DO THIS:
Return each line of the entries below word for word, leaving out the pictures.

Collected data entries

------

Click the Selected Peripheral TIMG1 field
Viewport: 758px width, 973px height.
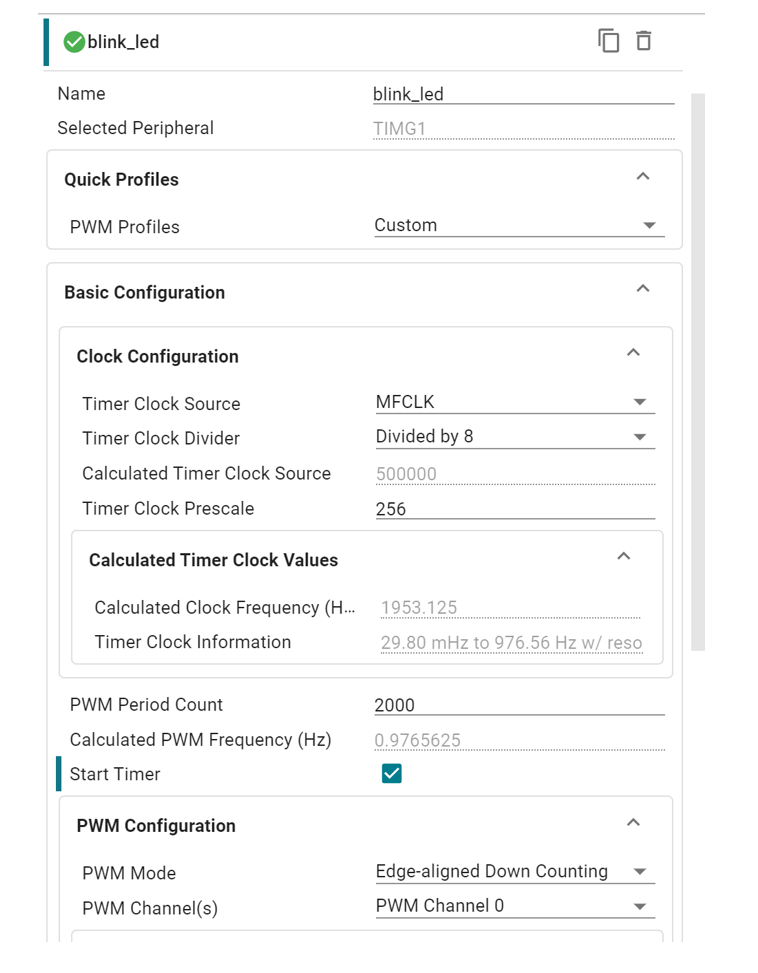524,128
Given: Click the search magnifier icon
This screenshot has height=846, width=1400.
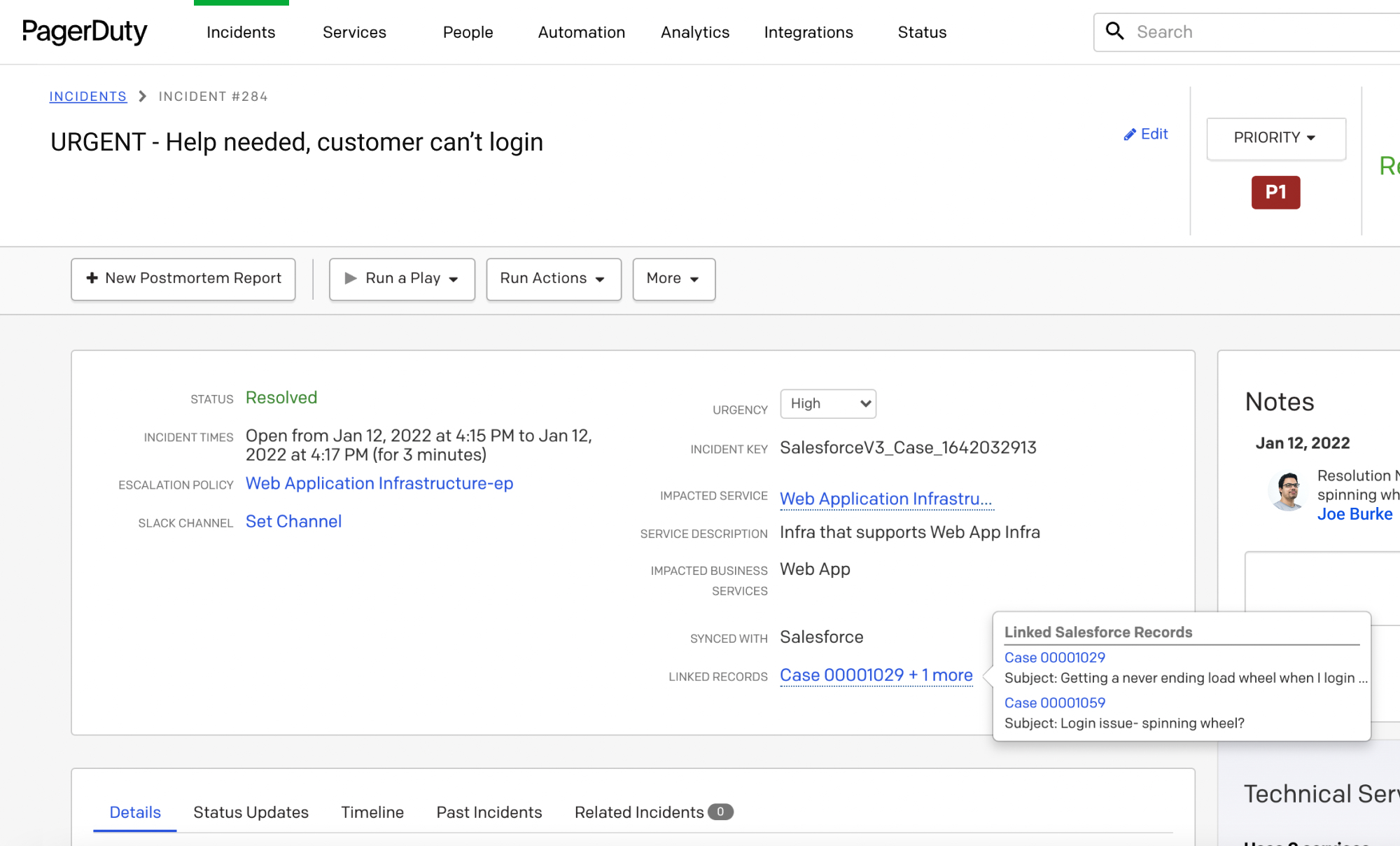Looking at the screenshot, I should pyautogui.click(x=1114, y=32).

------

WRITTEN RESPONSE:
Click the Selected Peripheral TIMG1 field
Viewport: 758px width, 973px height.
524,128
Given: Click the search magnifier icon
This screenshot has height=846, width=1400.
Looking at the screenshot, I should pyautogui.click(x=1114, y=32).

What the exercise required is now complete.